(Source: University of Virginia Press)
The University of Virginia Press is
publishing a book on the history of debt imprisonment and bankruptcy in
Revolutionary France next month.
ABOUT
THE BOOK
"The most dishonorable act that can
dishonor a man." Such is Félix Grandet’s unsparing view of bankruptcy,
adding that even a highway robber—who at least "risks his own life in
attacking you"—is worthier of respect. Indeed, the France of Balzac’s day
was an unforgiving place for borrowers. Each year, thousands of debtors found
themselves arrested for commercial debts. Those who wished to escape debt
imprisonment through bankruptcy sacrificed their honor—losing, among other
rights and privileges, the ability to vote, to serve on a jury, or even to
enter the stock market.
Arguing that French Revolutionary and
Napoleonic legislation created a conception of commercial identity that tied
together the debtor’s social, moral, and physical person, In the Red
and in the Black examines the history of debt imprisonment and
bankruptcy as a means of understanding the changing logic of commercial debt.
Following the practical application of these laws throughout the early
nineteenth century, Erika Vause traces how financial failure and fraud became
legally disentangled. The idea of personhood established in the Revolution’s
aftermath unraveled over the course of the century owing to a growing penal
ideology that stressed the state’s virtual monopoly over incarceration and to
investors’ desire to insure their financial risks. This meticulously researched
study offers a novel conceptualization of how central "the economic"

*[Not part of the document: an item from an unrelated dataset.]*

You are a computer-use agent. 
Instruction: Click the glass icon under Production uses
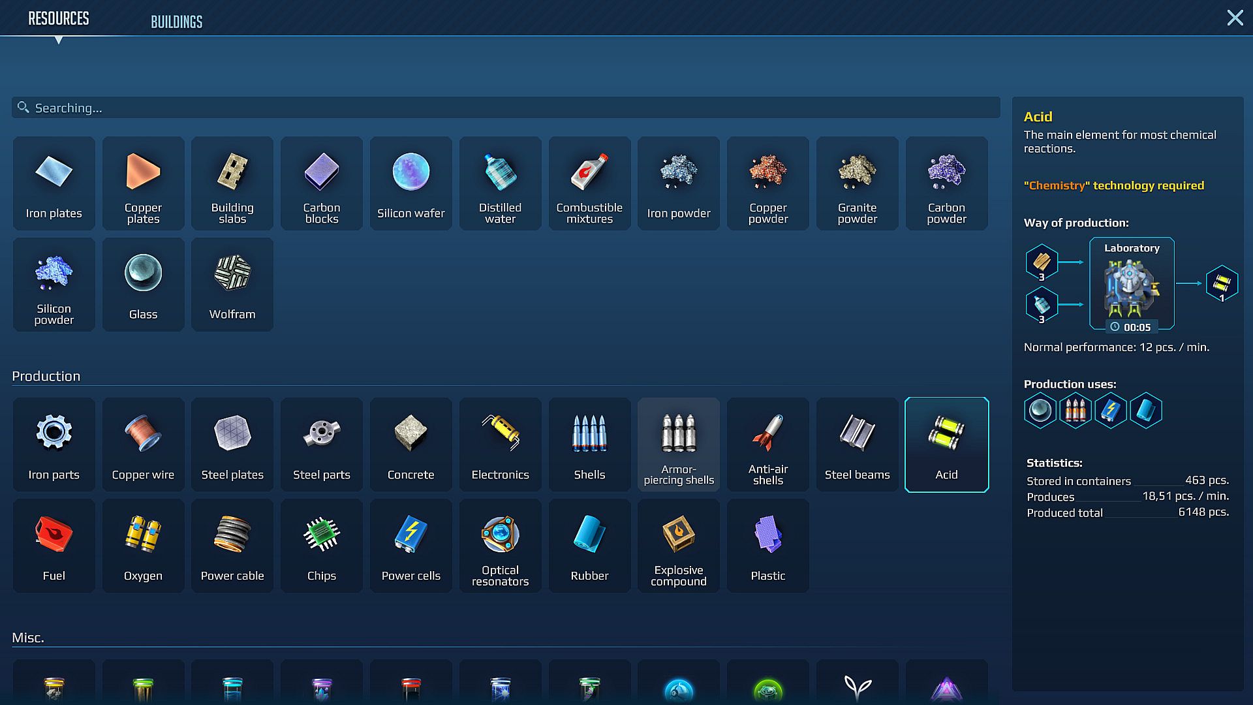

was to new understandings of self, state, and the market. Telling a story
deeply resonant in our own age of ambivalence about the innocence of failures
by financial institutions and large-scale speculators, Vause reveals how legal
personalization and depersonalization of debt was essential for unleashing the
latent forces of capitalism itself.
ABOUT
THE AUTHOR
Erika Vause is Assistant Professor at St.